TEXTE FOURNI:
══════
Li Ruijun et son
superbe « retour à la poussière » :
un film où prime l’émotion
par
Brigitte Duzan, 14 février 2023
Return to Dust
Sorti en première mondiale en
février 2022 à la Berlinale où il était en compétition, puis
en Chine au début du mois de juillet, « Return to Dust »
(《隐入尘烟》) – en français « Le Retour des hirondelles »
[1]
– est le cinquième film
de Li
Ruijun (李睿珺)
après le superbe « Old
Donkey » (《老驴头》)
qui l’a fait connaître en 2010
[2].
Pour
ce nouveau film, il est revenu dans son Gaotai natal, dans
le Gansu (甘肃高台).
C’est en quelque sorte un retour aux sources, dans une
tonalité pleine d’une douce chaleur humaine caractéristique
du réalisateur, mais avec ici un ton critique à peine voilé
qui a valu au film d’être « retiré des étagères » peu de
temps avant le 20e Congrès du Parti. Réduit en
Chine au rang de ces films
fantômes victimes d’une censure aveugle,
le film a pu sortir en France, le 8 février 2023, et c’est
une chance : c’est sans doute le plus beau film de Li Ruijun
à ce jour, et le plus beau film que l’on ait vu sortir de
Chine depuis longtemps.
Affiche pour le
festival de Berlin
C’est
un film d’autant plus personnel que c’est Li Ruijun lui-même
qui en a écrit le scénario : il a passé un an à l’écrire,
puis un an à tourner le film et encore un an à le monter.
Mais c’est en fait une idée qu’il a mûrie pendant cinq ou
six ans, et qui est bien sûr inspirée de la réalité et de
ses souvenirs.
L’émotion dans la simplicité
Une
histoire douce-amère
Le
film s’attache à deux êtres que la vie n’a pas gâtés :
souffrant d’un léger handicap, Cao Guiying (曹贵英)
a été le souffre-douleur de sa famille, reléguée dans une
cabane et tellement battue qu’elle en est devenue
incontinente ; quant à Ma Youtie (马有铁),
ayant largement dépassé l’âge de se marier, mais toujours
célibataire avec pour tout capital un vieil âne, il est
considéré comme l’idiot de la famille. Tous deux sont
devenus une charge pour leurs familles respectives qui ne
trouvent rien de mieux pour les caser que de les marier l’un
à l’autre.
Premières images :
Youtie et Guiying pendant que les familles discutent
de leur mariage
La vie
les a rendus introvertis, incapables de communiquer. Ils
sont gênés d’avoir à vivre ensemble. Mais le malaise initial
se résorbe peu à peu. Après des années de solitude, ils
découvrent presque avec incrédulité la joie tranquille d’une
vie nouvelle à deux.
Mais
il leur faut résoudre le problème du logement. Dans un
contexte de dépeuplement accéléré des campagnes chinoises,
les vieilles maisons du village sont promises à démolition,
les propriétaires partis travailler en ville, dans le sud,
qui n’y vivent plus y étant encouragés par les primes
offertes par les autorités : primes de démolition pour
reconstruire un habitat plus digne de la Chine moderne. Les
maisons sont détruites l’une après l’autre et réduites à des
tas de gravats.
══════
LIGNES BRUTES:
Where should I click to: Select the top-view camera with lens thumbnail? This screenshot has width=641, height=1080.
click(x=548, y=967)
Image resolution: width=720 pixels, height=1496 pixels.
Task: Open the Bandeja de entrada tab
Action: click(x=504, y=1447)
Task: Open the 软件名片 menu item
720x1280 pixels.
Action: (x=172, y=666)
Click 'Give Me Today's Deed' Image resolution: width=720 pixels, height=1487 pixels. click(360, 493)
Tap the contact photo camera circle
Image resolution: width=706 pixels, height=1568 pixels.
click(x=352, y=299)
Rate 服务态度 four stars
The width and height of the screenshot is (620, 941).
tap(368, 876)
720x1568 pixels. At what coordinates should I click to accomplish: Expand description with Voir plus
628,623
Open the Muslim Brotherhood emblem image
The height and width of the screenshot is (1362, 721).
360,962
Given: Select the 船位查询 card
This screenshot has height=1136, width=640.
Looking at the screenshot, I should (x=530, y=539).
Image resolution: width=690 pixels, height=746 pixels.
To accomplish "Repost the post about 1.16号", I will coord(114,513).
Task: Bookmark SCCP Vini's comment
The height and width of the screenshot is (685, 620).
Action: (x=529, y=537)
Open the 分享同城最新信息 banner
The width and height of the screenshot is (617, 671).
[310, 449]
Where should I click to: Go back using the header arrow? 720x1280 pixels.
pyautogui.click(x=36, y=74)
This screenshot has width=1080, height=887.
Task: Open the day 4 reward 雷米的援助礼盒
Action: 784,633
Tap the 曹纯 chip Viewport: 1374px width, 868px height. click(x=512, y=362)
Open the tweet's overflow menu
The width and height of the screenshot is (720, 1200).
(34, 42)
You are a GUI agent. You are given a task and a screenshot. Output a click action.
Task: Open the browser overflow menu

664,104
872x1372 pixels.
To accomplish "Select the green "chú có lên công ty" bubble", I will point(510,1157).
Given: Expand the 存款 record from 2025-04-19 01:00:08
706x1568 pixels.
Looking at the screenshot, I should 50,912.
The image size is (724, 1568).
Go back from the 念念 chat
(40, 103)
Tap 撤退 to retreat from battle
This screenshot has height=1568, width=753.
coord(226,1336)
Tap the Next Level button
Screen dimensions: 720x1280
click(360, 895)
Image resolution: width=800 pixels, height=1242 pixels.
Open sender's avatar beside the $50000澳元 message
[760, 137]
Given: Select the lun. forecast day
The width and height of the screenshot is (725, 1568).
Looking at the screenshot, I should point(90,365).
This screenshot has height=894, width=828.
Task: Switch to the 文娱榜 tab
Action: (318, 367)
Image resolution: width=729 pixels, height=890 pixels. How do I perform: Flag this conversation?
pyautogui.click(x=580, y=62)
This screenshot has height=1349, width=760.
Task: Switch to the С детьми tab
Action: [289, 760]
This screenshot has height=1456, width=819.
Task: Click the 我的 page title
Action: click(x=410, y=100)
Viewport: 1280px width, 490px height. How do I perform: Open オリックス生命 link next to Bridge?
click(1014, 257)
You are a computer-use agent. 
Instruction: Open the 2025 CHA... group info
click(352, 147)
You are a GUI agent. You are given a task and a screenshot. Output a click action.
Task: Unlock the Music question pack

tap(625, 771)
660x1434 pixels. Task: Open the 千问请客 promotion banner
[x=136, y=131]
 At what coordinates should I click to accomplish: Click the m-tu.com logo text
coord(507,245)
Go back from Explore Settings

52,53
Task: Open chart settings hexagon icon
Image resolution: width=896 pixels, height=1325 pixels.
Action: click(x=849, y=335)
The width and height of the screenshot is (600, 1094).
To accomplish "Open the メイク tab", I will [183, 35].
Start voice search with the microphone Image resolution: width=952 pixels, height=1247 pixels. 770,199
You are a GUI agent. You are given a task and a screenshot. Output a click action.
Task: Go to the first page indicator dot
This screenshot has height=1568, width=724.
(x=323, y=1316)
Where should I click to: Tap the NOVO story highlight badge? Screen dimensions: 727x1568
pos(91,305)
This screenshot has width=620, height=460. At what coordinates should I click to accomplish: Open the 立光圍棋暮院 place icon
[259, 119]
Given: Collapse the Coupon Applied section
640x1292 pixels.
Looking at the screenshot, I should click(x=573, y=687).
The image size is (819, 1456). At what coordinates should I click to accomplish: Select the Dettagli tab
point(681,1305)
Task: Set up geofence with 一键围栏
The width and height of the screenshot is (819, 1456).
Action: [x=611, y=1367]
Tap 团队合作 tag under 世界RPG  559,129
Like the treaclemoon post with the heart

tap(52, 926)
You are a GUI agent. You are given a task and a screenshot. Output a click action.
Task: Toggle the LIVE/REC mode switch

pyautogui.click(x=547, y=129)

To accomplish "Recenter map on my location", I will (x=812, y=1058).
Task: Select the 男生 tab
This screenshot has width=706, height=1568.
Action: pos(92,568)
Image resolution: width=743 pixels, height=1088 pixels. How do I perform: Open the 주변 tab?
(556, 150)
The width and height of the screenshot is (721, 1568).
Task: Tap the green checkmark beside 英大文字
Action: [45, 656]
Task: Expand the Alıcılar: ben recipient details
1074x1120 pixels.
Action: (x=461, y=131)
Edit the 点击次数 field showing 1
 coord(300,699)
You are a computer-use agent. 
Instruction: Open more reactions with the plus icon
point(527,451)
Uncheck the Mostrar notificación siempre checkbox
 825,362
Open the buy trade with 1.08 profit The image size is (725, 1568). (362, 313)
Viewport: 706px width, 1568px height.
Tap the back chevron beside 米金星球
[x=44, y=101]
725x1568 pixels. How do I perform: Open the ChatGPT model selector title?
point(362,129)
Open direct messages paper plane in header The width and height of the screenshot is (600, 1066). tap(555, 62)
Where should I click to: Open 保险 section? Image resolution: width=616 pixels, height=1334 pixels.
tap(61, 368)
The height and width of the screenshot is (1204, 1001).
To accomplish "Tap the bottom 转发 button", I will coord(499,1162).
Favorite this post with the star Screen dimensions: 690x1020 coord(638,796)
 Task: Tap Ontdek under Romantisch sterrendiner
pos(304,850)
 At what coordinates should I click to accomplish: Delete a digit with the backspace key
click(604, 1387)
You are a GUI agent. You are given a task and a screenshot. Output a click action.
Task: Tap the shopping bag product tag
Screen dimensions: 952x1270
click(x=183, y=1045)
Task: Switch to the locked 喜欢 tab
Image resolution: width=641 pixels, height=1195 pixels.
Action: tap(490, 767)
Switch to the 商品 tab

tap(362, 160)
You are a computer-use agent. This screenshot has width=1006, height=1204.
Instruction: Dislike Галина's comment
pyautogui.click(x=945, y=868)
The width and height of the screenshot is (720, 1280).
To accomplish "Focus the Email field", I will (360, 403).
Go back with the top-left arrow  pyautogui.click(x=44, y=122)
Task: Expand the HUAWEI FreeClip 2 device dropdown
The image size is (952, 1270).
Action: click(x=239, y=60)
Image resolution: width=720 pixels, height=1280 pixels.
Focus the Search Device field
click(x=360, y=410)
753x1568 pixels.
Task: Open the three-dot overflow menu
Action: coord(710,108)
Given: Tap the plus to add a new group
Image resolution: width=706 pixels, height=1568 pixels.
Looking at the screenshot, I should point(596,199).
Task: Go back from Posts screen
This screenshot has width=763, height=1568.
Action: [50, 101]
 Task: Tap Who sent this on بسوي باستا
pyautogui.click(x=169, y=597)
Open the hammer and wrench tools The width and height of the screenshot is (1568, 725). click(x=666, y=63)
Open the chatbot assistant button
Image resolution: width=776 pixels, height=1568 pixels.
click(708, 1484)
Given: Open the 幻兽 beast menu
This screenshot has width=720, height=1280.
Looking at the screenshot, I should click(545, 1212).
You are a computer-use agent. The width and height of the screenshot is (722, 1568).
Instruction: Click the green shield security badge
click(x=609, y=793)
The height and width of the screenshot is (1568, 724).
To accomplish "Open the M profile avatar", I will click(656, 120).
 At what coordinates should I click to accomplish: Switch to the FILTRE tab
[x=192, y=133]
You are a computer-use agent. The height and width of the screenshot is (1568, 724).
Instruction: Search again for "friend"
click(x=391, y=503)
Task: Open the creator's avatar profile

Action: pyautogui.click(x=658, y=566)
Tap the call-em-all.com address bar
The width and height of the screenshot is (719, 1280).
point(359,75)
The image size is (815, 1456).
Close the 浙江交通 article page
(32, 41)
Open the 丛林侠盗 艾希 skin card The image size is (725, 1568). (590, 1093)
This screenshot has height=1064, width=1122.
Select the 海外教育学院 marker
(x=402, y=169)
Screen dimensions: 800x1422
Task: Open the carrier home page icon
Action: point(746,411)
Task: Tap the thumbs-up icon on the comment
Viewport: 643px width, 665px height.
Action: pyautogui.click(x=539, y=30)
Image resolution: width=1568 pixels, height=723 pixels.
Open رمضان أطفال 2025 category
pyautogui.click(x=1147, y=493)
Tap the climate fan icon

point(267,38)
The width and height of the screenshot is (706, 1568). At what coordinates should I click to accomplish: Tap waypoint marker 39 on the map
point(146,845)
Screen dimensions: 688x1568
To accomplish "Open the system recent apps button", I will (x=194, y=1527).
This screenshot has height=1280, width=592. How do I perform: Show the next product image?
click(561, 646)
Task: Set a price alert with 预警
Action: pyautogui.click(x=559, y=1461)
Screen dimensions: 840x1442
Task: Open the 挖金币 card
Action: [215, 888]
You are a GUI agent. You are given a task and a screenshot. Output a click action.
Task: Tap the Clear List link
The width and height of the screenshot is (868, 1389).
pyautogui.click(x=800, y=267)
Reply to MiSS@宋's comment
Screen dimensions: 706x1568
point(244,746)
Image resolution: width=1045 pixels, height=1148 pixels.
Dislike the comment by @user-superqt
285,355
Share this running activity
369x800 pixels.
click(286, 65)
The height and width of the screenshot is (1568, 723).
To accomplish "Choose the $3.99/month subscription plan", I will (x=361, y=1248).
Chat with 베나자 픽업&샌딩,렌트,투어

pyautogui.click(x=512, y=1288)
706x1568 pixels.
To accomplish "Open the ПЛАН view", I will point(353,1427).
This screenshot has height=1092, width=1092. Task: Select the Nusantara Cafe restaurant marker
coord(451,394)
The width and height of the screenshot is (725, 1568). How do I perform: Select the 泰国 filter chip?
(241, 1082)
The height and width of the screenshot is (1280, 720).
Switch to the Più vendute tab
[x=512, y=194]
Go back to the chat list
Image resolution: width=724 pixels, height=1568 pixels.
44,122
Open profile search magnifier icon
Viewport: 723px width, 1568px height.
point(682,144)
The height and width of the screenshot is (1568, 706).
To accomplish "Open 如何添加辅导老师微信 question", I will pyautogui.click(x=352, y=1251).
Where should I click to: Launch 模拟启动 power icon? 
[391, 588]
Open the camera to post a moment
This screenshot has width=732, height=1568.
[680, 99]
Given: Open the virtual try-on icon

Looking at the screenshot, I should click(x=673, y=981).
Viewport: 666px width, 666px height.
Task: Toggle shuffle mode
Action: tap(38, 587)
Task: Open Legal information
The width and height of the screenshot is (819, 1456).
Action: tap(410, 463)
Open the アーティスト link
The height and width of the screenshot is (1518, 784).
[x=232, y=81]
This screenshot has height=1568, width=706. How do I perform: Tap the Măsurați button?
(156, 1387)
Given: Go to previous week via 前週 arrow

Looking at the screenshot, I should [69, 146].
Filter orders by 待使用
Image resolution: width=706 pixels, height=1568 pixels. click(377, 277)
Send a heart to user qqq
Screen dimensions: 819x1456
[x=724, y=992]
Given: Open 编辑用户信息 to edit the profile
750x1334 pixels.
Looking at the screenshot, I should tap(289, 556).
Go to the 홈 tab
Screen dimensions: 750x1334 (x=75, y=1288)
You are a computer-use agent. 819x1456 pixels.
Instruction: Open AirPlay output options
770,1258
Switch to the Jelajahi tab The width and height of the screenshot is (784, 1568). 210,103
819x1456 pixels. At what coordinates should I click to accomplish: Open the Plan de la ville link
══════
CONSIGNE: Rédigez la suite de la critique consacrée à « Return to Dust », en reprenant juste après sa dernière phrase.

RÉSULTAT:
Ma
Youtie et Cao Guiying ont commencé à retaper l’une de ces
vieilles maisons et à s’y installer. Mais, alerté par les
autorités du village, le propriétaire revient pour toucher
la prime et faire démolir la maison. Ils vont alors
entreprendre de s’en construire une eux-mêmes, en commençant
par fabriquer les briques d’adobe, mises en cercle à sécher
au soleil, et en utilisant les poutres et montants de portes
et de fenêtres en bois qu’on leur a gracieusement permis de
récupérer des maisons démolies. C’est un travail éreintant,
mais c’est aussi un travail à deux avec au bout du compte un
foyer bien à eux, comme ils n’avaient jamais osé en rêver.
Guiying venue chercher
Youtie rentré tard dans la nuit
(image à la Fantin de la Tour)
Et
comme dans les rêves de Perrette, ils ont bientôt des
poussins puis des poules, le tout sous l’œil de l’âne qui
est le troisième compagnon dans l’histoire, indispensable
aux durs travaux quotidiens. Le bonheur est là, simple et
tranquille, au gré du labeur dans les champs, en marge du
village qui ne sait que se moquer. Ma Youtie est traité
comme un demeuré et même contraint, ayant un groupe sanguin
rare, de donner son sang pour sauver l’huile locale qui ne
lui fait même pas cadeau des semences qu’il lui vend. Mais
même cet abus scandaleux n’entame pas leur bonheur qui tient
à leur capacité à jouir simplement des joies les plus
infimes, en acceptant les revers du destin avec une sorte de
résignation paisible.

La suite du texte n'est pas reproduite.